После этой победы св. Максим в 646 г. инициировал Соборы по всем епархиям Северной Африки. Как следствие, в Нумидии, Бизацене, Мавритании, Карфагене монофелитство было признано ересью, а «Эктесис» отвергнут. Воодушевленный этим успехом, св. Максим направил послание Константинопольскому патриарху Павлу (641—653), призывая того отречься от монофелитства и признать вероисповедание, утвержденное пятью Вселенскими Соборами. Одновременно с этим ушло еще два послания: одно – Римскому папе, другое – императору Константу II. Исповедник просил царя заставить Павла отречься от ереси, а апостолика убеждал своим авторитетом воздействовать на Константинопольского архиерея. Если же тот не согласится вернуться к истинной вере, полагал святой, то нужно «отсечь его, как больной член от Святого Тела Церкви Христовой»[854].
В это время вместо Георгия император прислал нового экзарха – Григория, сына двоюродного брата Ираклия Великого Никиты. Но, вместо того чтобы думать о защите рубежей Империи, Григорий решил отделиться от Константинополя и провозгласил себя императором. Однако уже в следующем, 647 г. арабы разгромили его в сражении, причем сам Григорий погиб. В принципе это был рядовой инцидент, имевший, к сожалению, фатальное значение, поскольку злые языки из противоборствующей церковной партии обвинили св. Максима и папу Теодора в сочувствии к Григорию и даже в участии в заговоре. Возможно, понтифик, имевший широкую переписку с карфагенскими кругами, не мог не знать о заговоре, но св. Максим был абсолютно свободен от каких-либо обвинений в свой адрес.
Посягательство на царский трон – тяжкое преступление, в сравнении с которым все остальные выглядят второстепенными и малозначительными. Видимо, по этой причине Константинопольский патриарх Павел не очень испугался папского требования отречься от монофелитства, дав уклончивый ответ. И нет ничего удивительного в том, что и экспатриарх Пирр в 646 г. публично отрекся от Римской церкви, направив соответствующее письмо папе Теодору[855]. В свою очередь понтифик анафематствовал Пирра и подписал в гробнице апостола Петра кровью Христа свою грамоту об отречении экспатриарха.

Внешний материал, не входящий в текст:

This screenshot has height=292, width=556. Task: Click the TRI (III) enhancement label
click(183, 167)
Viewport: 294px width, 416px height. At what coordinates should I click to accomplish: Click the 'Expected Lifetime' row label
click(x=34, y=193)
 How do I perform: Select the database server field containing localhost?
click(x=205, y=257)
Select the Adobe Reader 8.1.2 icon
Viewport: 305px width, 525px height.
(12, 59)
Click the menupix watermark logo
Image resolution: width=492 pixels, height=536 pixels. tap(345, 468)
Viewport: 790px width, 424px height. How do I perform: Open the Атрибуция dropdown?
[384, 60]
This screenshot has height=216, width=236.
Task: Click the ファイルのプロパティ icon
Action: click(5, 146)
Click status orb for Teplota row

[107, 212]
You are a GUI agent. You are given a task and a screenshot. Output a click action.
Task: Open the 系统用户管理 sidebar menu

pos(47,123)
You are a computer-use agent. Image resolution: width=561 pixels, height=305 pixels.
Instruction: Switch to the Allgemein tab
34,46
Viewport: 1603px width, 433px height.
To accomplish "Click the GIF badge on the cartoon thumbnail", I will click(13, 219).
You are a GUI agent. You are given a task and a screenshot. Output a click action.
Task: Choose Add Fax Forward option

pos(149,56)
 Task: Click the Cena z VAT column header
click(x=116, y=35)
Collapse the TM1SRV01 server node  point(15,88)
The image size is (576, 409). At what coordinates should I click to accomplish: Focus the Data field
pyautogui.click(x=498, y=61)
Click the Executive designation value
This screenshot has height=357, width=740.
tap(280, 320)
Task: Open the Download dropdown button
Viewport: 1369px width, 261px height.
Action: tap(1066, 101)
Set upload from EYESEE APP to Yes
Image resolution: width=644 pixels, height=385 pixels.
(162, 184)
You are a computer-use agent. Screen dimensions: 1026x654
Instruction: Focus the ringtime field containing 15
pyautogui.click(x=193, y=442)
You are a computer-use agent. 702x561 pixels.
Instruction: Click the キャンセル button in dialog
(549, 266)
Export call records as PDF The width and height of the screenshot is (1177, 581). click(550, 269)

Хотя императору в это время исполнилось только 17 лет, но он уже понимал, что столь губительное для Римской империи противостояние Запада и Востока по вопросам вероисповедания сохраняться не должно. Конечно, царь не был богословом и никак не мог сформулировать приемлемую для обеих сторон формулу. Поэтому василевс сделал то, что представлялось наиболее разумным, – в 648 г. приказал снять со стен храма «Эктесис» и опубликовал новый указ «Типос», написанный патриархом Павлом. Он разослал документ по всему государству и в Рим папе Теодору.
Как и «Эктесис», «Типос» был составлен в очень осторожных выражениях; в нем констатируется факт наличия разногласий по вопросу об одной или двух волях в Христе, а затем содержится запрет на диспуты по данному предмету.
«Воспрещаем всем нашим подданным католикам (т.е. членам Кафолической Церкви. – А.В.) спорить впредь каким бы то ни было образом об одной воле и одном действии, двух действиях и двух волях, и чтобы содействовать единству Церкви и отнять всякий предлог у желающих спорить без конца, мы повелеваем снять прибитые пред дверьми Великой церкви этого царствующего города папирусы, касающиеся этого вопроса. Кто дерзнет противиться этому повелению, будет подвергнут тяжкой каре»[856].
По существу, «Типос» имел благую цель прекратить бесплодные, по крайней мере на тот момент времени, искания и словопрения относительно тайны Божественного Существа. И такая позиция никоим образом не противоречила старой церковной традиции икономии, заложенной еще св. Василием Великим и св. Григорием Богословом. Но по мятежной человеческой природе результат получился обратный: вместо того чтобы прекратить старые смуты и раскол, «Типос» породил новые[857].